They used it if the player was away first, so wasn't clear if they were putting for a half or the hole. 

I found the use of tied annoying.


----------



## Lord Tyrion (Sep 7, 2021)

Bazzatron said:



			They used it if the player was away first, so wasn't clear if they were putting for a half or the hole.

*I found the use of tied annoying.*

Click to expand...

It's normally A/S, All Square isn't it?

On the first point, why not just say how many shots they had taken. That is the only relevant thing, unless putting second to win, square or save the hole.


----------



## Swinglowandslow (Sep 7, 2021)

Lord Tyrion said:



			It's normally A/S, All Square isn't it?

On the first point, why not just say how many shots they had taken. That is the only relevant thing, unless putting second to win, square or save the hole.
		
Click to expand...

Exactly. It was not only irrelevant , it also gave the impression that they weren't aware that it was match play. Of , course, they were but not really very professional of them.


----------



## timd77 (Sep 7, 2021)

What a great 3 days golf, thoroughly enjoyable and very impressive from our girls to battle through with no support. Although saying that, I think it was Georgia hall who said the silence almost spurred them on because they knew they were doing well.

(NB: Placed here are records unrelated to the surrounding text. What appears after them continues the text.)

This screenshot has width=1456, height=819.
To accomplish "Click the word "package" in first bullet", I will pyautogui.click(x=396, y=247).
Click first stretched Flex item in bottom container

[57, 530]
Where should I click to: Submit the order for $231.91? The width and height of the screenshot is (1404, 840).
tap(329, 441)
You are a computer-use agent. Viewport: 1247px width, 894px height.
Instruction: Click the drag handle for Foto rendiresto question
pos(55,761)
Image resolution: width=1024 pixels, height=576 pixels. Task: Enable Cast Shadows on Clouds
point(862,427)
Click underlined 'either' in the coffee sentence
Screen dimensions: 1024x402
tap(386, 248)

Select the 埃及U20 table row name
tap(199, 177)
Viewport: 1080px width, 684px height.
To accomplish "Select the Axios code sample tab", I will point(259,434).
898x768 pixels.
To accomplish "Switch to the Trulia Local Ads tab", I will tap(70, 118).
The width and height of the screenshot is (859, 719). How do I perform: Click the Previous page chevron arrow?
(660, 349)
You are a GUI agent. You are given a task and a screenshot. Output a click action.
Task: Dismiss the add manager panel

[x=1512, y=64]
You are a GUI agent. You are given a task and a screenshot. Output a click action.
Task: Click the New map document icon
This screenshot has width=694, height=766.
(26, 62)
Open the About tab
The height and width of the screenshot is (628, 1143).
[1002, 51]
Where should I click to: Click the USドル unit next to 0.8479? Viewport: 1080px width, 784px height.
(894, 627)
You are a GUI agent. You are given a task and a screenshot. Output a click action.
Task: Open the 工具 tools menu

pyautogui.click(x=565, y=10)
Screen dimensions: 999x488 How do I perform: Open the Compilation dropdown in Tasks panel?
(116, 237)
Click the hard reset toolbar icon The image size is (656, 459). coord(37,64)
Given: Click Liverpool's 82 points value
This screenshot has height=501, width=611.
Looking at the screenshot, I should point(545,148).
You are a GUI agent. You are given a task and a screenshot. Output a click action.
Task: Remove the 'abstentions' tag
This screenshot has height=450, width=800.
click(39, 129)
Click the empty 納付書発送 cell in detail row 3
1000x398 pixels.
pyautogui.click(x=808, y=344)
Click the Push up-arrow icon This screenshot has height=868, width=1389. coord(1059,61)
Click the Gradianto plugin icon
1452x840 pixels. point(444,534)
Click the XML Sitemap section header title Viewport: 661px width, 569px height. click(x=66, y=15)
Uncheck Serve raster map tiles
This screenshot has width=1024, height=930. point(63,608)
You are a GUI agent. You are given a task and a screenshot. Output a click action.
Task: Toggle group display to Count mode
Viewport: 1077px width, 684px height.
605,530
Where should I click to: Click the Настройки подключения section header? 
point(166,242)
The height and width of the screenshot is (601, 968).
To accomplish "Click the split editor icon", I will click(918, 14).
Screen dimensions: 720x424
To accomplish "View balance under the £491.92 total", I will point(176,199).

The commentary was god awful. Dottie was so bitter, we were on 14 points with pederson guaranteed a half for a good 20 minutes and she was still going on about us ‘retaining’ the cup. And the team captain was equally ungracious. Very strange that.

Finally, delighted for Sagstrom after the pick up problem. She’s been through a lot and that would’ve been devastating had we lost because of that point.


----------



## MarkT (Sep 7, 2021)

Who do you think will be the two captains in Spain? Matthew has said she won't do it again which leaves Petterssen as a strong candidate if she can juggle her young family around


----------



## sunshine (Sep 7, 2021)

Lord Tyrion said:



			It's normally A/S, All Square isn't it?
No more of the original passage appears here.